Gallery: October Sessions
Last Friday was a day of contrasts.
It started wet and windy with a strong north-east breeze making a mess of the ocean, but with a gusty offshore change pegged for late morning along with clearing weather and a peak in east-northeast swells, all the ingredients were there for a classic afternoon of surf.
I worked through the morning, watching the change push across the Blue Mountains, onwards to the coast. The skies cleared around Sydney at 9am, but it wasn't until one final burst of showers moved offshore just before 11am that winds turned west of north.
At first, conditions were raw with shorter period 5-6ft peaks pushing into the north-east magnets, but after an hour the windswell component began to drop out, surface conditions settled, and the waves began to pump on the dropping tide.

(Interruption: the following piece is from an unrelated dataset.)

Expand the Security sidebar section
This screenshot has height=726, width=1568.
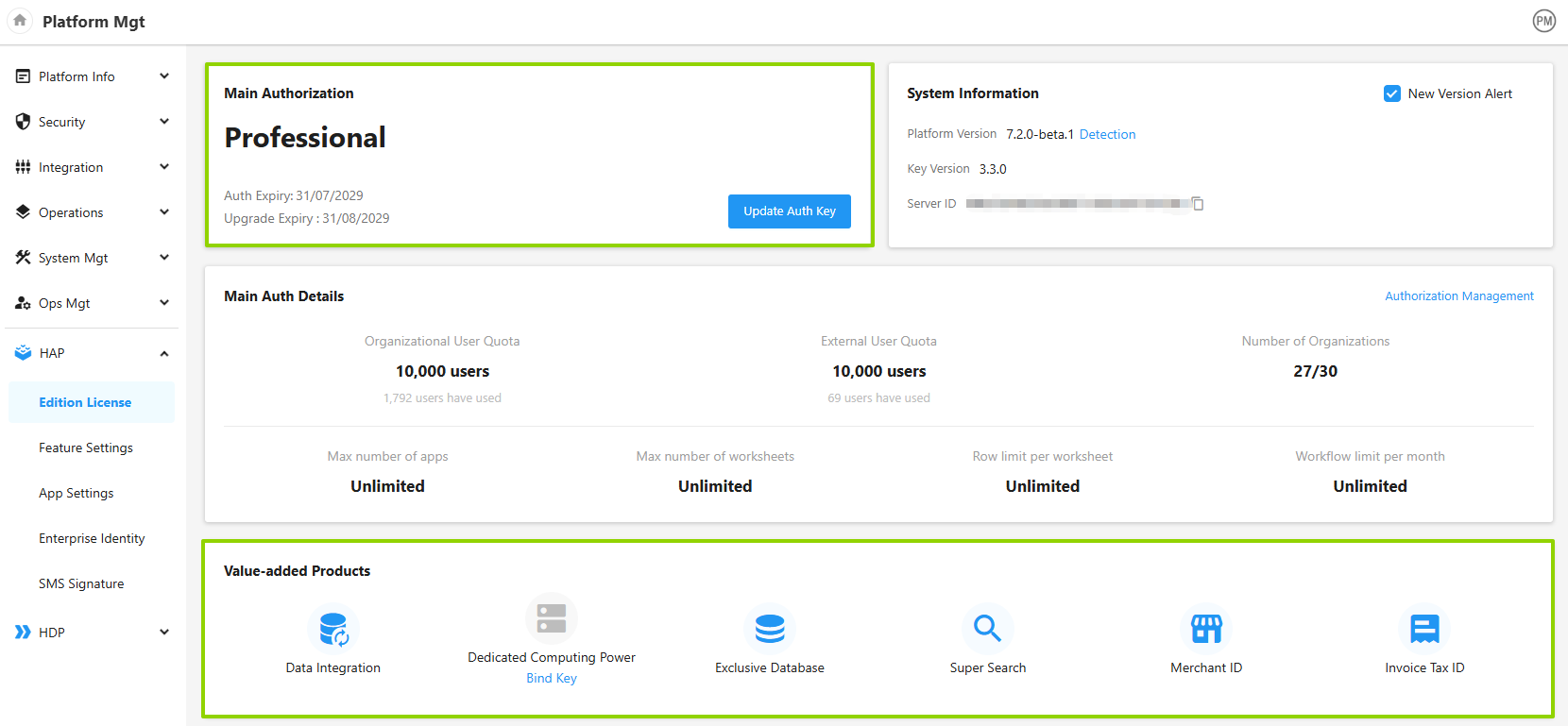point(93,122)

As the afternoon developed, a pulse of long-range groundswell kept crew hunting the inside sections honest, with larger sets detonating outside every 10 minutes or so.

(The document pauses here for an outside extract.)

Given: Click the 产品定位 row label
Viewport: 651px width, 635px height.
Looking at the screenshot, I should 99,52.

Into the evening, the swell slowed a little but the rush of crowds also abated, leaving a handful of locals - Blake Levett being the standout at my local - to enjoy a special out-of-season session on a glorious Friday night.
Comments
Great pics Craigo
You ever heard of the Pilbara Princess Syndrome?
It’s where a girl who is a 5 getting on the plane in Perth emerges onto the tarmac at a remote mining town as an 8/10 due to the extreme male to female ratio*.
I reckon Manly has a similar effect going on where a 5/10 wave anywhere else looks like an 8/10 amongst the cosmopolitan closeouts.
*BTW…this is not sexist as I’ve also been to a place where my hideousness has been elevated to a crazy and irrational 6/10 because there was 60 girls for every guy. Such fond memories! It’s actually where I met my life partner. The effect is so real that I was worried than when she finally met me on the mainland she might think I’d pulled off some weird type of cat fishing deal as I looked more Quasimodo than Brad Pitt when other blokes were around.
LOL DSDS... Too true. I think in economics they call it an imbalance of supply and demand
It’s funny cause it’s true
Nice photos Craig, was a great evening for it. Started slowing down where I was late arvo, but just before sunset the midlength crew got out just as the swell picked up again. Me and one other bloke just taking turns on the reef, wave for wave, keeping out of each other's way and not exchanging a word to each other the whole time. All the while blue skies and glassy conditions hold. Doesn't get better than that.